The national secretary of the Australian Workers' Union, Paul Howes, has likened China to a predator intent on wrecking Australian manufacturing and says it is time the emerging giant played by the rules of international trade, according to the Sydney Morning Herald.

In a speech to be delivered to APEC this week, Howes will attack the free-trade purists and argue that without rules, free trade ''becomes too soon a Darwinian bloodbath, big eating small; the hardworking small business and his family taken out by the equivalent of a drone missile''.

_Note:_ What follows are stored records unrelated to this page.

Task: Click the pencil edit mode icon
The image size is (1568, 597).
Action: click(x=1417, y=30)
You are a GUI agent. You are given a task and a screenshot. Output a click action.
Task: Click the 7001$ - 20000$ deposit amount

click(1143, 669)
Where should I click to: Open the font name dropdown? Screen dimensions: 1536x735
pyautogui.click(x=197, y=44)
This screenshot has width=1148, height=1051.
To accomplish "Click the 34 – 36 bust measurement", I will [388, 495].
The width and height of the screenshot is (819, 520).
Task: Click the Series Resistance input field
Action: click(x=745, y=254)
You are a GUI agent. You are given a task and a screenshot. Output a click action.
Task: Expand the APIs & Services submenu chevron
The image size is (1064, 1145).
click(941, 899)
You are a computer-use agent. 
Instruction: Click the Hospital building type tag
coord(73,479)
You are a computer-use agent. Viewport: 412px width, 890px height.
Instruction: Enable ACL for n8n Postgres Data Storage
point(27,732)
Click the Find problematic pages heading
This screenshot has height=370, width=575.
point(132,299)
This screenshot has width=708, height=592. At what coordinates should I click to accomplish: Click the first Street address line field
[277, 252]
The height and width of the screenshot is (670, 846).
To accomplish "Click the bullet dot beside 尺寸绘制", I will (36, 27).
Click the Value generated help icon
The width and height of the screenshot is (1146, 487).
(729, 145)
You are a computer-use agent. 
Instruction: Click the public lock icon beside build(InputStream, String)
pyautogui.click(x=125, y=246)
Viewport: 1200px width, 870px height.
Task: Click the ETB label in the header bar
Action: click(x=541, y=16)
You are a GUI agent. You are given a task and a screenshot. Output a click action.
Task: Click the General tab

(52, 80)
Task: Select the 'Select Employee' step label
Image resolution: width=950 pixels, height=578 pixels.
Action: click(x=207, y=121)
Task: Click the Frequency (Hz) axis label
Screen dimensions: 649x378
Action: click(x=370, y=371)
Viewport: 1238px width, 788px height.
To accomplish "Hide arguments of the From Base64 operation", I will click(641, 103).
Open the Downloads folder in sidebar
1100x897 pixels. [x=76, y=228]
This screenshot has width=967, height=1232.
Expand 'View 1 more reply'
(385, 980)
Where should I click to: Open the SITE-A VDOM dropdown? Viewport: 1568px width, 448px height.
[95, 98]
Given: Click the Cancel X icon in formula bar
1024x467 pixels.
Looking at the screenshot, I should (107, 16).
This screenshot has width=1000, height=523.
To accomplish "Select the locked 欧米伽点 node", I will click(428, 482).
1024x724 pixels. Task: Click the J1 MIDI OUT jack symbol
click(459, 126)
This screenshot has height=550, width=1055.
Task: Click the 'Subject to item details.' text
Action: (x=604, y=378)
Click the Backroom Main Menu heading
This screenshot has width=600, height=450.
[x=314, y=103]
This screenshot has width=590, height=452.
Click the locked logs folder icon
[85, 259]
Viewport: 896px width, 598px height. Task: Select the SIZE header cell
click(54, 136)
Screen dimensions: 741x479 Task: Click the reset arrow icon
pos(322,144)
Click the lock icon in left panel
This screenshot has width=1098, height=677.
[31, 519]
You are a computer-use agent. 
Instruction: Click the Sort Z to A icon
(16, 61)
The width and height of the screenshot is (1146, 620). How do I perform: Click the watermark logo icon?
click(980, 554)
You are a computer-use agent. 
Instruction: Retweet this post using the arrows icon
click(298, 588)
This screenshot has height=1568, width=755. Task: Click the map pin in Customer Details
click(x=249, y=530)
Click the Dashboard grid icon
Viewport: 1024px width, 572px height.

He will say Australia is doing the heavy lifting on trade-policy reforms while ''many of our international competitors, namely China, are very clearly not''.

The AWU has been lobbying the Australian government to increase pressure on China to fully float its currency, arguing that by fixing it at an artificially low level, China ensures its exports remain artificially cheap.

The AWU is also a critic of Chinese protectionism and a supporter of anti-dumping provisions to try to stop cheap imports being dumped in Australia to the detriment of locally made goods.

In his speech to the Asia-Pacific Economic Co-operation Study Centre Conference, Howes will take aim at the purist approach to free trade, saying if the ultimate aim is to bolster the purchasing power of all Australian consumers without delay, ''we should remove, unilaterally, all trade barriers tomorrow''.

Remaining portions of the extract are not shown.